ACTIVITY:
Nothing in the records may be altered. Repeat them in full.

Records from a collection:
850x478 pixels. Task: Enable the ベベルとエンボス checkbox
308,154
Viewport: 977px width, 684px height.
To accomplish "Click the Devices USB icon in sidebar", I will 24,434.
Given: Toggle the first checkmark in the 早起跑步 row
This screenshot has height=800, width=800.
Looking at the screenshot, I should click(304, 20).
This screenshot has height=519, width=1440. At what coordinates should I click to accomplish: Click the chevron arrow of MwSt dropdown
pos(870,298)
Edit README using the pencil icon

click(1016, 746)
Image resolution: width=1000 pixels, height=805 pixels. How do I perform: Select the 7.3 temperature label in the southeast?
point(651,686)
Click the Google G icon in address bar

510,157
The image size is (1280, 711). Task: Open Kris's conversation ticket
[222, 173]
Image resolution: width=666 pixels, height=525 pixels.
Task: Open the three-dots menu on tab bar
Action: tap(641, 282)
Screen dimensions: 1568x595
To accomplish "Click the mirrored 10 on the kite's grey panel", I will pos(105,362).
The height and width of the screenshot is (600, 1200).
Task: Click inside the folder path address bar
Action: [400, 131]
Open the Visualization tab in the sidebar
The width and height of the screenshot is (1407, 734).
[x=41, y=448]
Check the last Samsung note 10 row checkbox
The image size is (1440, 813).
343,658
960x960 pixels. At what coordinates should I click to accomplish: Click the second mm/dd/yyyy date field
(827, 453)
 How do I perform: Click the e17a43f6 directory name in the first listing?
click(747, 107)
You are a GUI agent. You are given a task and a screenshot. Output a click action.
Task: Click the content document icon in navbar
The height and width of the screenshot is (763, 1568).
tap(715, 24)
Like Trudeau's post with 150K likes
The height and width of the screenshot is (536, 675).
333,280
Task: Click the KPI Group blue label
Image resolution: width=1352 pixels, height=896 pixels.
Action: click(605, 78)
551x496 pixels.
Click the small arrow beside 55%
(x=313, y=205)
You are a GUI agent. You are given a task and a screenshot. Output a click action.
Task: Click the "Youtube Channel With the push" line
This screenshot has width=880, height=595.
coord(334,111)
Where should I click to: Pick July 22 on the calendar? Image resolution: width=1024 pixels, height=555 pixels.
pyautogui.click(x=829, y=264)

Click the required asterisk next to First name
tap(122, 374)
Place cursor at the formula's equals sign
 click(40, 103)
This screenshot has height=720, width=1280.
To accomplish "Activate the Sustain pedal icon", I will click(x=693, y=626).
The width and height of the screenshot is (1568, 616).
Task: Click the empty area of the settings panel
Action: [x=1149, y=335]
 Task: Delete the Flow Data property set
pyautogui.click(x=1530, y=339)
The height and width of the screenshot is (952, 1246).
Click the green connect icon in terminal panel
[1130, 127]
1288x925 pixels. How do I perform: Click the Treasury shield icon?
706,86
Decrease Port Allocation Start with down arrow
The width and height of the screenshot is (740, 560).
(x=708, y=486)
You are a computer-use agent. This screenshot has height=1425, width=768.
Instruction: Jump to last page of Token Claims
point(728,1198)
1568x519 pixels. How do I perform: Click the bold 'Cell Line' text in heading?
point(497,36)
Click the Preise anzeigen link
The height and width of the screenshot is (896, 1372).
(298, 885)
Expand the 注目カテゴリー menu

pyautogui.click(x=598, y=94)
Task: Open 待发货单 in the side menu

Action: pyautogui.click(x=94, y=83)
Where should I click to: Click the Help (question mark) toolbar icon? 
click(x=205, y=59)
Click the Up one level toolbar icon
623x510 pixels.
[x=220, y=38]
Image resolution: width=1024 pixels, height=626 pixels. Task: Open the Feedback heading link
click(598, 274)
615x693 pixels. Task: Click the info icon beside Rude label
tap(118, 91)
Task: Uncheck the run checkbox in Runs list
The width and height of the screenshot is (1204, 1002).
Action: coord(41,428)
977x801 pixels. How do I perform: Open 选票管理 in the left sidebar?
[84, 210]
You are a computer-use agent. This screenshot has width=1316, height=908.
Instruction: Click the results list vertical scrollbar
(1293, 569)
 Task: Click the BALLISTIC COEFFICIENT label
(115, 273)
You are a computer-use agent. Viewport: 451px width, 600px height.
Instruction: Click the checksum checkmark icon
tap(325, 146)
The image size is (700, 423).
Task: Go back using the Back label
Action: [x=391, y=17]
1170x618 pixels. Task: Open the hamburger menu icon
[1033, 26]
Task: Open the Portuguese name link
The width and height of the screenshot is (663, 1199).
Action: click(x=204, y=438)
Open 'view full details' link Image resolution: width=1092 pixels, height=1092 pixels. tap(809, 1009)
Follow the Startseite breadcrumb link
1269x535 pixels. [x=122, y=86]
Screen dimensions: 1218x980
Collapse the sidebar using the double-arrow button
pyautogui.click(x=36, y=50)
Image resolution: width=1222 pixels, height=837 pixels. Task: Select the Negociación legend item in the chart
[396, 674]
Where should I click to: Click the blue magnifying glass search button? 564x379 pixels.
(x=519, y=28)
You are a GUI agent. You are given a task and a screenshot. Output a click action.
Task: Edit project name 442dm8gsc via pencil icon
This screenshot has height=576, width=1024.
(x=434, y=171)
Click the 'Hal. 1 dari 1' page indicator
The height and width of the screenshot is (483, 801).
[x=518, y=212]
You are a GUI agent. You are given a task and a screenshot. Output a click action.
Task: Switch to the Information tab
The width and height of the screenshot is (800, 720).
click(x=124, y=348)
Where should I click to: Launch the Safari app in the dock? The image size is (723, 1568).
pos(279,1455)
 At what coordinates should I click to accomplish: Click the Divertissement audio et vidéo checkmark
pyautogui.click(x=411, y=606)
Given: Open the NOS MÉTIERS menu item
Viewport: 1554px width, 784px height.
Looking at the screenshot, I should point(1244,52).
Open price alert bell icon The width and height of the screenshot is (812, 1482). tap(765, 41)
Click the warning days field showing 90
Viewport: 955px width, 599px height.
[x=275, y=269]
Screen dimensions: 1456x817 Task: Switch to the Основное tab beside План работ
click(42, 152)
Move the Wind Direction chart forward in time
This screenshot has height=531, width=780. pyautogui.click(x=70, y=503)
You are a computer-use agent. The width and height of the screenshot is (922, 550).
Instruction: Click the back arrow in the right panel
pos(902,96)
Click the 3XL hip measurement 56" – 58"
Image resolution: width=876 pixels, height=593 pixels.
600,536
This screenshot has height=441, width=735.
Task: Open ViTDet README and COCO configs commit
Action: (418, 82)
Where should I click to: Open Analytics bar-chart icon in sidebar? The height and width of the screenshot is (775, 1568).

COMPLETED EXERCISE:
850x478 pixels. Task: Enable the ベベルとエンボス checkbox
308,154
Viewport: 977px width, 684px height.
To accomplish "Click the Devices USB icon in sidebar", I will 24,434.
Given: Toggle the first checkmark in the 早起跑步 row
This screenshot has height=800, width=800.
Looking at the screenshot, I should click(304, 20).
This screenshot has height=519, width=1440. At what coordinates should I click to accomplish: Click the chevron arrow of MwSt dropdown
pos(870,298)
Edit README using the pencil icon

click(1016, 746)
Image resolution: width=1000 pixels, height=805 pixels. How do I perform: Select the 7.3 temperature label in the southeast?
point(651,686)
Click the Google G icon in address bar

510,157
The image size is (1280, 711). Task: Open Kris's conversation ticket
[222, 173]
Image resolution: width=666 pixels, height=525 pixels.
Task: Open the three-dots menu on tab bar
Action: tap(641, 282)
Screen dimensions: 1568x595
To accomplish "Click the mirrored 10 on the kite's grey panel", I will pos(105,362).
The height and width of the screenshot is (600, 1200).
Task: Click inside the folder path address bar
Action: [400, 131]
Open the Visualization tab in the sidebar
The width and height of the screenshot is (1407, 734).
[x=41, y=448]
Check the last Samsung note 10 row checkbox
The image size is (1440, 813).
343,658
960x960 pixels. At what coordinates should I click to accomplish: Click the second mm/dd/yyyy date field
(827, 453)
 How do I perform: Click the e17a43f6 directory name in the first listing?
click(747, 107)
You are a GUI agent. You are given a task and a screenshot. Output a click action.
Task: Click the content document icon in navbar
The height and width of the screenshot is (763, 1568).
tap(715, 24)
Like Trudeau's post with 150K likes
The height and width of the screenshot is (536, 675).
333,280
Task: Click the KPI Group blue label
Image resolution: width=1352 pixels, height=896 pixels.
Action: click(605, 78)
551x496 pixels.
Click the small arrow beside 55%
(x=313, y=205)
You are a GUI agent. You are given a task and a screenshot. Output a click action.
Task: Click the "Youtube Channel With the push" line
This screenshot has width=880, height=595.
coord(334,111)
Where should I click to: Pick July 22 on the calendar? Image resolution: width=1024 pixels, height=555 pixels.
pyautogui.click(x=829, y=264)

Click the required asterisk next to First name
tap(122, 374)
Place cursor at the formula's equals sign
 click(40, 103)
This screenshot has height=720, width=1280.
To accomplish "Activate the Sustain pedal icon", I will click(x=693, y=626).
The width and height of the screenshot is (1568, 616).
Task: Click the empty area of the settings panel
Action: [x=1149, y=335]
 Task: Delete the Flow Data property set
pyautogui.click(x=1530, y=339)
The height and width of the screenshot is (952, 1246).
Click the green connect icon in terminal panel
[1130, 127]
1288x925 pixels. How do I perform: Click the Treasury shield icon?
706,86
Decrease Port Allocation Start with down arrow
The width and height of the screenshot is (740, 560).
(x=708, y=486)
You are a computer-use agent. This screenshot has height=1425, width=768.
Instruction: Jump to last page of Token Claims
point(728,1198)
1568x519 pixels. How do I perform: Click the bold 'Cell Line' text in heading?
point(497,36)
Click the Preise anzeigen link
The height and width of the screenshot is (896, 1372).
(298, 885)
Expand the 注目カテゴリー menu

pyautogui.click(x=598, y=94)
Task: Open 待发货单 in the side menu

Action: pyautogui.click(x=94, y=83)
Where should I click to: Click the Help (question mark) toolbar icon? 
click(x=205, y=59)
Click the Up one level toolbar icon
623x510 pixels.
[x=220, y=38]
Image resolution: width=1024 pixels, height=626 pixels. Task: Open the Feedback heading link
click(598, 274)
615x693 pixels. Task: Click the info icon beside Rude label
tap(118, 91)
Task: Uncheck the run checkbox in Runs list
The width and height of the screenshot is (1204, 1002).
Action: coord(41,428)
977x801 pixels. How do I perform: Open 选票管理 in the left sidebar?
[84, 210]
You are a computer-use agent. This screenshot has width=1316, height=908.
Instruction: Click the results list vertical scrollbar
(1293, 569)
 Task: Click the BALLISTIC COEFFICIENT label
(115, 273)
You are a computer-use agent. Viewport: 451px width, 600px height.
Instruction: Click the checksum checkmark icon
tap(325, 146)
The image size is (700, 423).
Task: Go back using the Back label
Action: [x=391, y=17]
1170x618 pixels. Task: Open the hamburger menu icon
[1033, 26]
Task: Open the Portuguese name link
The width and height of the screenshot is (663, 1199).
Action: click(x=204, y=438)
Open 'view full details' link Image resolution: width=1092 pixels, height=1092 pixels. tap(809, 1009)
Follow the Startseite breadcrumb link
1269x535 pixels. [x=122, y=86]
Screen dimensions: 1218x980
Collapse the sidebar using the double-arrow button
pyautogui.click(x=36, y=50)
Image resolution: width=1222 pixels, height=837 pixels. Task: Select the Negociación legend item in the chart
[396, 674]
Where should I click to: Click the blue magnifying glass search button? 564x379 pixels.
(x=519, y=28)
You are a GUI agent. You are given a task and a screenshot. Output a click action.
Task: Edit project name 442dm8gsc via pencil icon
This screenshot has height=576, width=1024.
(x=434, y=171)
Click the 'Hal. 1 dari 1' page indicator
The height and width of the screenshot is (483, 801).
[x=518, y=212]
You are a GUI agent. You are given a task and a screenshot. Output a click action.
Task: Switch to the Information tab
The width and height of the screenshot is (800, 720).
click(x=124, y=348)
Where should I click to: Launch the Safari app in the dock? The image size is (723, 1568).
pos(279,1455)
 At what coordinates should I click to accomplish: Click the Divertissement audio et vidéo checkmark
pyautogui.click(x=411, y=606)
Given: Open the NOS MÉTIERS menu item
Viewport: 1554px width, 784px height.
Looking at the screenshot, I should point(1244,52).
Open price alert bell icon The width and height of the screenshot is (812, 1482). tap(765, 41)
Click the warning days field showing 90
Viewport: 955px width, 599px height.
[x=275, y=269]
Screen dimensions: 1456x817 Task: Switch to the Основное tab beside План работ
click(42, 152)
Move the Wind Direction chart forward in time
This screenshot has height=531, width=780. pyautogui.click(x=70, y=503)
You are a computer-use agent. The width and height of the screenshot is (922, 550).
Instruction: Click the back arrow in the right panel
pos(902,96)
Click the 3XL hip measurement 56" – 58"
Image resolution: width=876 pixels, height=593 pixels.
600,536
This screenshot has height=441, width=735.
Task: Open ViTDet README and COCO configs commit
Action: (418, 82)
Where should I click to: Open Analytics bar-chart icon in sidebar? The height and width of the screenshot is (775, 1568).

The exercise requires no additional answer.